Reported adult SIgMID cases were reviewed and included in a comparative database against our cohort.

RESULTS

Previously described patients with SIgMID include 155 adults and 157 patients of unspecified age. Thirty-six adult patients were identified with SIgMID from a database of 13,700 active adult patients (0.26%, 1:385). The mean +/- SD serum IgM level was 29.74 +/- 8.68 mg/dL (1 SD). The mean +/- SD age at the time of diagnosis of SIgMID was 55 +/- 13.5 years. Frequency of presenting symptoms included the following: recurrent upper respiratory tract infections, 77%; asthma, 47%; allergic rhinitis, 36%; vasomotor rhinitis, 19%; angioedema, 14%; and anaphylaxis, 11%. Serologically, 13% of patients had positive antinuclear antibodies (ANAs), 5% had serologic evidence of celiac disease, and nearly all had non-AB blood type.
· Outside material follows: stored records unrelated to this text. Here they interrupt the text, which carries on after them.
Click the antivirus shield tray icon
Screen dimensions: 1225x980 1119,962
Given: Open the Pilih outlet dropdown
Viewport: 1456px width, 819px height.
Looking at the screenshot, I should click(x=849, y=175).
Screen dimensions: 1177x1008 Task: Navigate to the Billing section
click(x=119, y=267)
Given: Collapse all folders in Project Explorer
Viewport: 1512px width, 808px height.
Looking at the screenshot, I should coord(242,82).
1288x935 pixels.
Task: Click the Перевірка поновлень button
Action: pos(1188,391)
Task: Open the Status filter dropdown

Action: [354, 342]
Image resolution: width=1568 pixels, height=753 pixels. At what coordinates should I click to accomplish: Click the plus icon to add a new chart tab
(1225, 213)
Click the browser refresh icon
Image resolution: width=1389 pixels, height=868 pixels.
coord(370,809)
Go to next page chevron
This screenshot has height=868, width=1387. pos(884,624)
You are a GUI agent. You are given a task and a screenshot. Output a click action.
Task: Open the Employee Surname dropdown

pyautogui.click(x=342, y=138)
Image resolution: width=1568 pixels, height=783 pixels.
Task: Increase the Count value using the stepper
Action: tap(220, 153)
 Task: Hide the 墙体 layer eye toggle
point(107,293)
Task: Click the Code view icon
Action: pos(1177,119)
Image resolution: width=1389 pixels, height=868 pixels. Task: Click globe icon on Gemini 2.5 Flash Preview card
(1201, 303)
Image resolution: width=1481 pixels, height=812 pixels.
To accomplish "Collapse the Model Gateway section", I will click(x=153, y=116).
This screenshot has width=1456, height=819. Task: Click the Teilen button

Patients also had low levels of IgM isohemagglutinins. No patients developed lymphoproliferative disease or panhypogammaglobulinemia, and none died of life-threatening infections, malignancy, or fulminant autoimmune-mediated diseases during a mean follow-up period of 3.7 years.

CONCLUSIONS

The prevalence of SIgMID in our adult population was 0.26% and may be more common than previously thought. Non-life-threatening respiratory disorders were common comorbid conditions.